イタリアのボルツァーノで、ブゾーニ国際ピアノコンクールが開催されている。
8月24日は、セミファイナルの第3日。
ネット配信を聴いた(こちらのサイト)。
ちなみに、これまでの記事はこちら。
Xingyu Lu (17/06/1999 China)
F. BUSONI: 10 variazioni su un preludio di Chopin BV 213a
F. CHOPIN: Étude n. 1-12 op. 25
ショパンのエチュードop.25全曲をコンクールで弾くというのは、意外と珍しい気がする。
そういう選曲をするだけのことはあって、かなりよく弾けている。
技巧的な困難をほとんど感じさせない、余裕のある鮮やかな演奏である。
ただ、技巧的難しさが比較的少ない曲、例えば第1曲や第7曲などでは、むしろ淡々としすぎて面白みに欠けるきらいがある。
まだ若いからかもしれない。
Maddalena Giacopuzzi (31/05/1991 Italy)
J. S. BACH: Toccata BWV 911
F. CHOPIN: Sonata n. 3 op. 58
F. BUSONI: 10 variazioni su un preludio di Chopin BV 213a
バッハのトッカータBWV911、きわめて緻密な演奏というほどではないが、それなりにしっかりと弾けている。
ショパンのソナタ第3番、悪くはないのだが、全体にリズムなどややdullな感じで、キレに欠ける(第2楽章も軽やかさがなく、速く弾こうとがんばりすぎている感じになってしまっている)。
メロディの歌わせ方も、端正ではあるが、うまいなぁと感心するほどではない。
Arisa Onoda (16/01/1996 Japan)
W. A. MOZART: Rondò K 511
F. BUSONI: 10 variazioni su un preludio di Chopin BV 213a
M. RAVEL: Miroirs
モーツァルトのロンドK.511、途中で暗譜が飛んでしまったのが痛かったが、どうにか持ち直してがんばった。
ラヴェルの「鏡」、こちらはなかなか聴かせる演奏。
私のラヴェルにおける好みからすると、やや表情付けがされすぎている気はしたが、そのぶん普段退屈しがちな「海原の小舟」や「鐘の谷」なども面白く聴けた。
そして「道化師の朝の歌」は、かなりの急速テンポで生き生きと奏された。
右手のトリル風の急速な三連符や、同音連打の部分は、もう少し明瞭に聴こえてきたらなお良かったけれど。
Jaeyeon Won (22/02/1988 Korea, Republic of)
R. SCHUMANN: Humoreske op. 20
F. BUSONI: Élégie n. 2 All’Italia!

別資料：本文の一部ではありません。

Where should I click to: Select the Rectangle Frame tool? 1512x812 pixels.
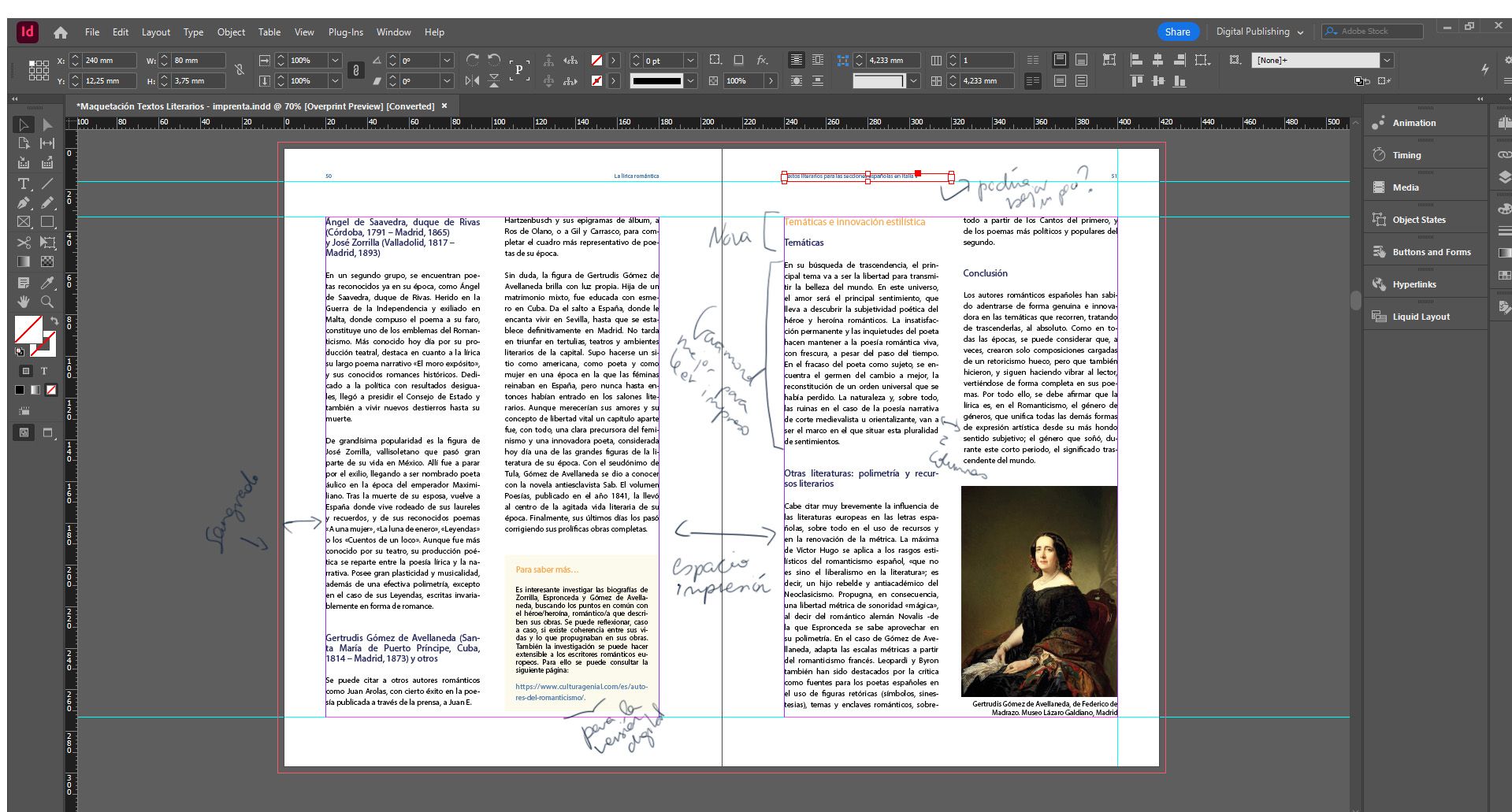click(x=24, y=223)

In modo napolitano BV 249
B. BARTÓK: Szabadban Sz. 81 BB. 89
シューマンのフモレスケ、少し崩すような感じの弾き方は私の好みとは少し異なるが、それでも技巧的に安定しているし、表情の付け方も堂に入っている。
バルトークの「戸外にて」、こちらもなかなかキレがあって良い。
Nicolas Riyad (15/01/1989 Syrian Arab Republic)

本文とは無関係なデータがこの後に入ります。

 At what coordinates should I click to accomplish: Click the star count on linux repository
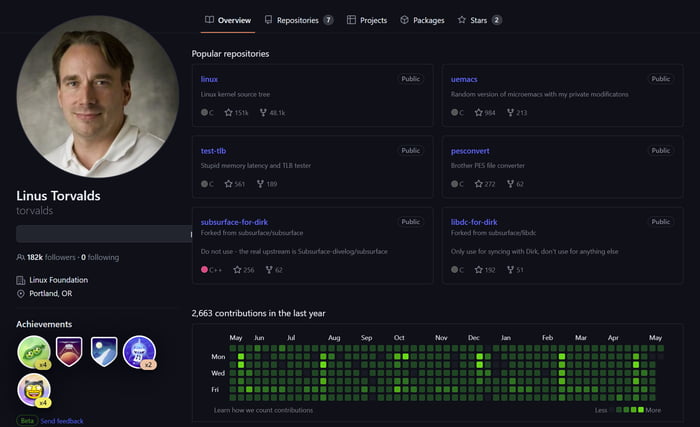point(236,113)
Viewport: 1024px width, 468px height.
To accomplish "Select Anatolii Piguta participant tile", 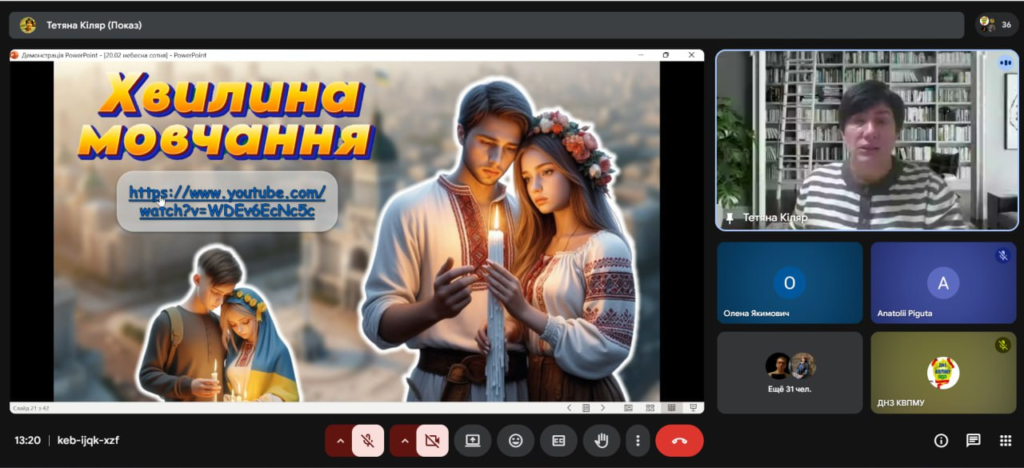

A. SCARLATTI: Sonata K 466, Sonata K 455
J. FRANÇAIX: Nocturne e Scherzo
F. BUSONI: Élégie n. 2 All’Italia! In modo napolitano BV 249
M. RAVEL: Gaspard de la nuit
スカルラッティのソナタ へ短調 K.466とソナタ ト長調 K.455、素朴な味わいはあるのだが、急速な同音連打など、テクニック面で難あり。
フランセの夜想曲とスケルツォ、知らない曲なので何とも言えないが、まずまずの出来といったところか。
ラヴェルの「夜のガスパール」、テンポが遅めであるにもかかわらず、タッチコントロールがいまいち。
独特の味わいがなくはないかもしれないが、悪い言い方をすると、まるでまだ練習途中のような演奏。
そんなわけで、第3日の演奏者のうち、私がソロファイナルに進んでほしいと思うのは
Xingyu Lu (17/06/1999 China)
Arisa Onoda (16/01/1996 Japan)
Jaeyeon Won (22/02/1988 Korea, Republic of)
あたりである。
Onodaは途中で暗譜が飛んだのが、どう評価されるか。
少なくともGiacopuzziやRiyadよりはうまかったと思うし、できれば次に進んでほしいのだが。